* Extracted entries:
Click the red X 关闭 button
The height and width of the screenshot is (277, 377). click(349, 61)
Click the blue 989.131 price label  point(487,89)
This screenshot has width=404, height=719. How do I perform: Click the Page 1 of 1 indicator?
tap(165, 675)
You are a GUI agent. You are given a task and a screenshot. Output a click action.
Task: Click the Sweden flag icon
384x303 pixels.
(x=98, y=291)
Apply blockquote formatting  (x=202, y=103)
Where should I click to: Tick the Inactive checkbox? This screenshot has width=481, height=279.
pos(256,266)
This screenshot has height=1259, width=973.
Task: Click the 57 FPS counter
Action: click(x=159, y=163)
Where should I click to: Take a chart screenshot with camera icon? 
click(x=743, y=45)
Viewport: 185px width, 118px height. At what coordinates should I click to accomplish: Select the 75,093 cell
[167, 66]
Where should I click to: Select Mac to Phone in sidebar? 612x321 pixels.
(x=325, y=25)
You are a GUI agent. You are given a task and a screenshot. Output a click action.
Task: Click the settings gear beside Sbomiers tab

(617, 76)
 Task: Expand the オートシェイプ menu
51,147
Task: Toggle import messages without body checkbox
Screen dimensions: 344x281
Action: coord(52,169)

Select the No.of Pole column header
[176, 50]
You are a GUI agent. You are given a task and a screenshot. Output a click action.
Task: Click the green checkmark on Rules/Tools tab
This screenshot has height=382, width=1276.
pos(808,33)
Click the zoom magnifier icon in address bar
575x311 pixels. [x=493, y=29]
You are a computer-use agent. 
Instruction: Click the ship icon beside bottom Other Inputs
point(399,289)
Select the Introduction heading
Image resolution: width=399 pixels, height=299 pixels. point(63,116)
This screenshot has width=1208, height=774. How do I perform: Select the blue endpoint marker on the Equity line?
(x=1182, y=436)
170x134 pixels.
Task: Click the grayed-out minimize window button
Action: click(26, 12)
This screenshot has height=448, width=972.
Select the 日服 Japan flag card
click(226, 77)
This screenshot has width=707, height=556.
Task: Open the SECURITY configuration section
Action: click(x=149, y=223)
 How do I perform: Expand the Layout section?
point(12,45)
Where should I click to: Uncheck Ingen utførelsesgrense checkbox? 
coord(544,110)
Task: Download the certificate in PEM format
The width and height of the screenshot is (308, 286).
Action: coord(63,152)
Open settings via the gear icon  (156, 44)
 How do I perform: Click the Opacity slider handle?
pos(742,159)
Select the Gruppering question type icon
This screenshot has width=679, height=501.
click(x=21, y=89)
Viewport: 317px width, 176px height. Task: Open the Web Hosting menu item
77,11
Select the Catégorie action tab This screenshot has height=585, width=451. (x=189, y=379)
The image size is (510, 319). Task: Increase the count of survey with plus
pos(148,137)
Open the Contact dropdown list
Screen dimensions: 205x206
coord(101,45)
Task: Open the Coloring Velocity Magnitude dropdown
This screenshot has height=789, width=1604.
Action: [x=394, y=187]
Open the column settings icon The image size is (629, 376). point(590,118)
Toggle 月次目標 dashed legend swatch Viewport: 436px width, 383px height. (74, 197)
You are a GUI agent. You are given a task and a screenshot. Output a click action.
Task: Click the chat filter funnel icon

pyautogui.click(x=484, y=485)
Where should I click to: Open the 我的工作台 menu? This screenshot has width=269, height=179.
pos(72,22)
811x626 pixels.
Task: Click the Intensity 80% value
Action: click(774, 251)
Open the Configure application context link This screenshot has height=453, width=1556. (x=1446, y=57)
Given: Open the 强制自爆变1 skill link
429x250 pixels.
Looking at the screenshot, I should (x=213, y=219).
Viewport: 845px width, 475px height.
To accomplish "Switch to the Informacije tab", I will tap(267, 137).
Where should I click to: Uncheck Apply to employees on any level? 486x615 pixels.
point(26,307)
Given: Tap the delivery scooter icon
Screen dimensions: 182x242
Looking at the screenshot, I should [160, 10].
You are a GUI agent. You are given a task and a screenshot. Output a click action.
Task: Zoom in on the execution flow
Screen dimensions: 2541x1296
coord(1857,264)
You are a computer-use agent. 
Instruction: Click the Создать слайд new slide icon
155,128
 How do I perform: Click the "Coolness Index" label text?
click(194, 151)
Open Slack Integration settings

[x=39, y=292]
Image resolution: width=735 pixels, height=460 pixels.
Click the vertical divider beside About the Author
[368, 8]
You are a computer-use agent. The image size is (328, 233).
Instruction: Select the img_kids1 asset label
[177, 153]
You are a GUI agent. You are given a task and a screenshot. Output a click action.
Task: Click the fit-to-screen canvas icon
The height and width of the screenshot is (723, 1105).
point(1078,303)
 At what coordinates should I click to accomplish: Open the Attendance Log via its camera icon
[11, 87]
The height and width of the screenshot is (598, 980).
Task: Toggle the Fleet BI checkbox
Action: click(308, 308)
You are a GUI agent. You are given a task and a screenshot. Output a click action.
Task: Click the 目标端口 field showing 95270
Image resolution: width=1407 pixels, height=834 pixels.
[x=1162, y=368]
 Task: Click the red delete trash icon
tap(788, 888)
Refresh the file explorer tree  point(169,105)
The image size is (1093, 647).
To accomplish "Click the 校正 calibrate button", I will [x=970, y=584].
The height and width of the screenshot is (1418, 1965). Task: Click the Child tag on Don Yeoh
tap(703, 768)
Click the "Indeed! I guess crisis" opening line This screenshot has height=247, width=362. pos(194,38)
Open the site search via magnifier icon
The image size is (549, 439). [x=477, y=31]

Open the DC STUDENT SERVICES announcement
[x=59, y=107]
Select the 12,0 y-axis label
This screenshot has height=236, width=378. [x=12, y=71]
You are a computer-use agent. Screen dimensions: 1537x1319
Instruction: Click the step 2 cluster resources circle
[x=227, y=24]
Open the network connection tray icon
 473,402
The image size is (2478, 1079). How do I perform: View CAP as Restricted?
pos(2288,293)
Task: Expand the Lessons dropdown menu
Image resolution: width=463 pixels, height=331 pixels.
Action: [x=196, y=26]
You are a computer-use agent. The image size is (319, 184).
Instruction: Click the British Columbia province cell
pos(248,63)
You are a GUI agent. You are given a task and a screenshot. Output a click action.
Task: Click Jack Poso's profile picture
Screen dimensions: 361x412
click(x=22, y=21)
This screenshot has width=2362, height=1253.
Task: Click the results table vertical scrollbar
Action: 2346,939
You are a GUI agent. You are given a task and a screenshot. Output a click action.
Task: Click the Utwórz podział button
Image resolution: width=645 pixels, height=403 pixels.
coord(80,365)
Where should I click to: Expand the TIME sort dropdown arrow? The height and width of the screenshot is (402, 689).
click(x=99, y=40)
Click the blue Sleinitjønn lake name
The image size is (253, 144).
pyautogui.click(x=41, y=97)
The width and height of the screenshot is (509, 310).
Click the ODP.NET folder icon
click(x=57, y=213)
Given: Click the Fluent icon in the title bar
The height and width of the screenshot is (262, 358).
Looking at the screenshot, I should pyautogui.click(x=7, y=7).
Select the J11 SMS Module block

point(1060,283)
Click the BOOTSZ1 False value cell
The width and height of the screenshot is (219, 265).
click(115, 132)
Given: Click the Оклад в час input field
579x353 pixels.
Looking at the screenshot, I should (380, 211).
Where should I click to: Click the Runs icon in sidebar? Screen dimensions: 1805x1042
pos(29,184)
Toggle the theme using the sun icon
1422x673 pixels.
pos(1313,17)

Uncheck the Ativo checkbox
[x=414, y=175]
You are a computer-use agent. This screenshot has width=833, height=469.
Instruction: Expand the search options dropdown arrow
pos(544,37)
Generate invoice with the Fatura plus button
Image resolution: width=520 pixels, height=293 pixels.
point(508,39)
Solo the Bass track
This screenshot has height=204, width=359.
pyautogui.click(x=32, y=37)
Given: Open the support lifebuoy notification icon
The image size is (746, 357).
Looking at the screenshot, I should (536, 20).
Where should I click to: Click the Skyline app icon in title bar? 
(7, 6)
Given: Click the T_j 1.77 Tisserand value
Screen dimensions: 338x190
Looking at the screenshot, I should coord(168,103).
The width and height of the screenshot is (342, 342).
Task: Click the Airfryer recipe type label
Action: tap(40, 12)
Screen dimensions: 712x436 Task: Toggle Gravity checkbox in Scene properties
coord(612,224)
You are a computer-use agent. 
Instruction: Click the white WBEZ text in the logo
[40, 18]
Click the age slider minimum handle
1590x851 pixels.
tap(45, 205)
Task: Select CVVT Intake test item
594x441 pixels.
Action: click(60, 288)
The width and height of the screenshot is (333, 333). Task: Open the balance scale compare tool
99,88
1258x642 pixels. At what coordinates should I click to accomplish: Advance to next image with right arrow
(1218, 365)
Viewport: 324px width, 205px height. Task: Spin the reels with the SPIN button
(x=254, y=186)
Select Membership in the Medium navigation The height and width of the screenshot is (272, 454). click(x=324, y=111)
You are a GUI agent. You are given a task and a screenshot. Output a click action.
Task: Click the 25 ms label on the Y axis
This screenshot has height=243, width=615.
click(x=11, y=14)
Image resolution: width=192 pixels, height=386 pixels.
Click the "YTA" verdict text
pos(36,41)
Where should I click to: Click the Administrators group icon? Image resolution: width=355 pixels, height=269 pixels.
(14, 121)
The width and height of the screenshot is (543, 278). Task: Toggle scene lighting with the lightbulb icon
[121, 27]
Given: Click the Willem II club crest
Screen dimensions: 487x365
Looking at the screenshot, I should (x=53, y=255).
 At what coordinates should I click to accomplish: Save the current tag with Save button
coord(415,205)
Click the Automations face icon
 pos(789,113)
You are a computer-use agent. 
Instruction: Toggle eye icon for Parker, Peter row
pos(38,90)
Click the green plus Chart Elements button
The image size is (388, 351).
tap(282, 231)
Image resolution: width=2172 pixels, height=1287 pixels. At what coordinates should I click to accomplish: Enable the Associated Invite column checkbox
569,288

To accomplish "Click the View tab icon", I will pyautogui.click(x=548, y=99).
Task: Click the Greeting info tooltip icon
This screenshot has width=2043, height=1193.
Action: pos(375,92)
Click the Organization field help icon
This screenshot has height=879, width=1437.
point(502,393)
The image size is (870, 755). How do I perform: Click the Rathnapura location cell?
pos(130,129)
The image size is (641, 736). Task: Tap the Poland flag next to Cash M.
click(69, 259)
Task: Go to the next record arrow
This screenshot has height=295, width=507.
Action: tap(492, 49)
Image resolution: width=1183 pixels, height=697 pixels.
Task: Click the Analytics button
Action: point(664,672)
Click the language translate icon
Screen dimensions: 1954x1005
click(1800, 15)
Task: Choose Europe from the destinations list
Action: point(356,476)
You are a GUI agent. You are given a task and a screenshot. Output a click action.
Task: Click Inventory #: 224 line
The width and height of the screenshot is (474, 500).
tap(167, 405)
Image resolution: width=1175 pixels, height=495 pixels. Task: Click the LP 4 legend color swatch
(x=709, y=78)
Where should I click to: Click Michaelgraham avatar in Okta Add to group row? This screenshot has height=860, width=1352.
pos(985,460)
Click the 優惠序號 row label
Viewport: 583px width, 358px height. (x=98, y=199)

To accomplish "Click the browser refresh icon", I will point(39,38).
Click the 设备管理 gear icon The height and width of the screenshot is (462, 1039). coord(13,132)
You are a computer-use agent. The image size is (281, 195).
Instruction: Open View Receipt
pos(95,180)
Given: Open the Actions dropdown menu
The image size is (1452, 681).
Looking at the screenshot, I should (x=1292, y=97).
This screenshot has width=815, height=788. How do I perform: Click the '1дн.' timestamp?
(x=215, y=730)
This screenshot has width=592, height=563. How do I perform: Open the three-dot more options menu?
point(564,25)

* Task description:
Please edit the records beginning at the line that has "Given: Click the Fluent icon in the title bar" and ending after the line that has "[x=414, y=175]", writing those lines again with "input field" changed to "text box" and nothing else altered.

* Answer for this exercise:
Given: Click the Fluent icon in the title bar
The height and width of the screenshot is (262, 358).
Looking at the screenshot, I should pyautogui.click(x=7, y=7).
Select the J11 SMS Module block

point(1060,283)
Click the BOOTSZ1 False value cell
The width and height of the screenshot is (219, 265).
click(115, 132)
Given: Click the Оклад в час text box
579x353 pixels.
Looking at the screenshot, I should (380, 211).
Where should I click to: Click the Runs icon in sidebar? Screen dimensions: 1805x1042
pos(29,184)
Toggle the theme using the sun icon
1422x673 pixels.
pos(1313,17)

Uncheck the Ativo checkbox
[x=414, y=175]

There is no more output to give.